It's minor, but I'd cut down the signing of hymns to just 1-2 or save them for the end of the sermon. Also, NO "special songs" ever again.

Thankfully, they don't require you to stand during the songs (which I always found arbitrary and inconvenient).

Every Sunday, it goes like this: they do one hymn, then another, then the pastor says: "now we'll open this sermon with a word of prayer." After the prayer and some lengthy announcements, there's one last hymn to sing. It feels like a dirty lie. I just want to hear the preaching.

For the uninitiated, a "special song" is when a fourth hymn is sung by single person at the pulpit while everyone is forced to watch. It's unbelievably cringe. None of them are good singers by any stretch of the imagination. It's one of the reasons I avoid the morning service altogether and opt for the evenings where they don't do that.

Another gripe is that they keep the building way too hot 'cause it's full of old people.
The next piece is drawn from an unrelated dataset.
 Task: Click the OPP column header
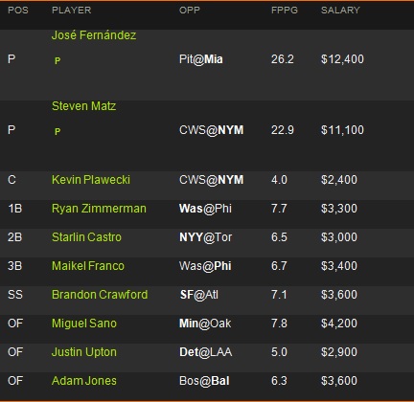point(190,11)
These are my complaints because the theology and preaching is excellent.
 
Kind of minor and not sure how exactly to describe it, but I don't like the way the liturgy is chanted in my current church compared to the one I went to before I moved. Don't know if that's just the melody used in OCA/ROC or what, but I like the one from the Greek liturgy more.
Yeah a return to older liturgy is nice but at the same time singing in Latin or Old Greek or whatever and not understanding anything kind of makes it boring and disengaging at best for people who have no idea what's being sung.
 
The people at my parish are pretty based, at least for normies.

I'd get rid of the lame boomer liturgical music. Piano, organ, or A Capella only. No more hymns from David Haas (a confirmed sex pest), Dan Schutte, or Marty Haugen.

Maybe not go back to Latin Mass entirely (though make it an option), I'd have the priest facing the tabernacle/away from the congregation, in the traditional "Ad Orientem" ("Church East") fashion.
 
Yeah a return to older liturgy is nice but at the same time singing in Latin or Old Greek or whatever and not understanding anything kind of makes it boring and disengaging at best for people who have no idea what's being sung.
Actually it was mostly in English. A few parts in Greek for the benefit for the families that still primarily speak the language, but it was only a few parts and was typically done in both languages (for example; the Lord's prayer would be chanted in English, then again in Greek). They'll also jump between Kyrie eleison and Lord have mercy in the responses, but that's easy enough to follow along with.

The Liturgy's mostly the same in both churches, there's just parts where they differ in melody and I tend to prefer the Greek over the OCA one.
 
I get taken into the back a lot where a guy in aviators pats the back of my neck and murmurs, "I'll fuck you in the ass, if you want."
I didn't say I would change that. Just sharing.